Baris data penunjukan
+ + + + +

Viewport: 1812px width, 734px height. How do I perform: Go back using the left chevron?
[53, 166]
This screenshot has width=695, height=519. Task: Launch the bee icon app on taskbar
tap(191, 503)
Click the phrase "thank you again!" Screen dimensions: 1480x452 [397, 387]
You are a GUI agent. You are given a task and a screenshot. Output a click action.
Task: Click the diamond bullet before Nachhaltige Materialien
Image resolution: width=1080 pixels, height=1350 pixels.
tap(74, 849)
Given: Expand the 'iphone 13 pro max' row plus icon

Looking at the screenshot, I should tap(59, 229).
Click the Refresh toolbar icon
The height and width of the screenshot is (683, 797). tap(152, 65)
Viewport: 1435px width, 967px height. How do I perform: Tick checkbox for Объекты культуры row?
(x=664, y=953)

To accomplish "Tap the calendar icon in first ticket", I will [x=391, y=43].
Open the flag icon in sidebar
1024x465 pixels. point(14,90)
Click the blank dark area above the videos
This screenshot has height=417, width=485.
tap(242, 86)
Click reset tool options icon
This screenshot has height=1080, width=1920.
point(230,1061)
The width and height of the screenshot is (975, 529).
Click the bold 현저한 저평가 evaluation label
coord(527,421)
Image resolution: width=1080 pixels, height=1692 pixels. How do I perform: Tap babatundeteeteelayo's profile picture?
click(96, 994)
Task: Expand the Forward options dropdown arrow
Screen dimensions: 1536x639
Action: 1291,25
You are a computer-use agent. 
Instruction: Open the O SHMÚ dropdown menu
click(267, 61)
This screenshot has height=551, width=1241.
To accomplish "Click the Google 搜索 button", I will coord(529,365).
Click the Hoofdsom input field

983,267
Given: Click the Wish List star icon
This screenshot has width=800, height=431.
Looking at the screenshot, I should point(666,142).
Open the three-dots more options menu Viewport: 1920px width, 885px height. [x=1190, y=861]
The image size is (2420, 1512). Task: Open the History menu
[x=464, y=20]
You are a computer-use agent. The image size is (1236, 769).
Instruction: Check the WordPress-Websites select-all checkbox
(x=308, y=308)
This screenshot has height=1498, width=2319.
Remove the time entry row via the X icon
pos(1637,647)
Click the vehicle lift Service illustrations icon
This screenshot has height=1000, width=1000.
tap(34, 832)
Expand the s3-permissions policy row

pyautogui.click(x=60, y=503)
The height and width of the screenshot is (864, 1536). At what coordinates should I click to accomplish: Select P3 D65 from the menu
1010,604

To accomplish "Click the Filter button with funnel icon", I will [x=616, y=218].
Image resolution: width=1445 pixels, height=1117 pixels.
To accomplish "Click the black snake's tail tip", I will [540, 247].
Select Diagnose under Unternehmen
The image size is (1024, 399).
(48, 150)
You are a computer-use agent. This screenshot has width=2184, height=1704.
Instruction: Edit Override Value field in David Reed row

+ + + + +

> [YANG HARUS DILAKUKAN]: Tuliskan kembali tanpa perubahan baris-baris entri dari baris yang memuat "Task: Expand the" sampai akhir entri.

> [KELUARAN YANG BENAR]:
Task: Expand the Forward options dropdown arrow
Screen dimensions: 1536x639
Action: 1291,25
You are a computer-use agent. 
Instruction: Open the O SHMÚ dropdown menu
click(267, 61)
This screenshot has height=551, width=1241.
To accomplish "Click the Google 搜索 button", I will coord(529,365).
Click the Hoofdsom input field

983,267
Given: Click the Wish List star icon
This screenshot has width=800, height=431.
Looking at the screenshot, I should point(666,142).
Open the three-dots more options menu Viewport: 1920px width, 885px height. [x=1190, y=861]
The image size is (2420, 1512). Task: Open the History menu
[x=464, y=20]
You are a computer-use agent. The image size is (1236, 769).
Instruction: Check the WordPress-Websites select-all checkbox
(x=308, y=308)
This screenshot has height=1498, width=2319.
Remove the time entry row via the X icon
pos(1637,647)
Click the vehicle lift Service illustrations icon
This screenshot has height=1000, width=1000.
tap(34, 832)
Expand the s3-permissions policy row

pyautogui.click(x=60, y=503)
The height and width of the screenshot is (864, 1536). At what coordinates should I click to accomplish: Select P3 D65 from the menu
1010,604

To accomplish "Click the Filter button with funnel icon", I will [x=616, y=218].
Image resolution: width=1445 pixels, height=1117 pixels.
To accomplish "Click the black snake's tail tip", I will [540, 247].
Select Diagnose under Unternehmen
The image size is (1024, 399).
(48, 150)
You are a computer-use agent. This screenshot has width=2184, height=1704.
Instruction: Edit Override Value field in David Reed row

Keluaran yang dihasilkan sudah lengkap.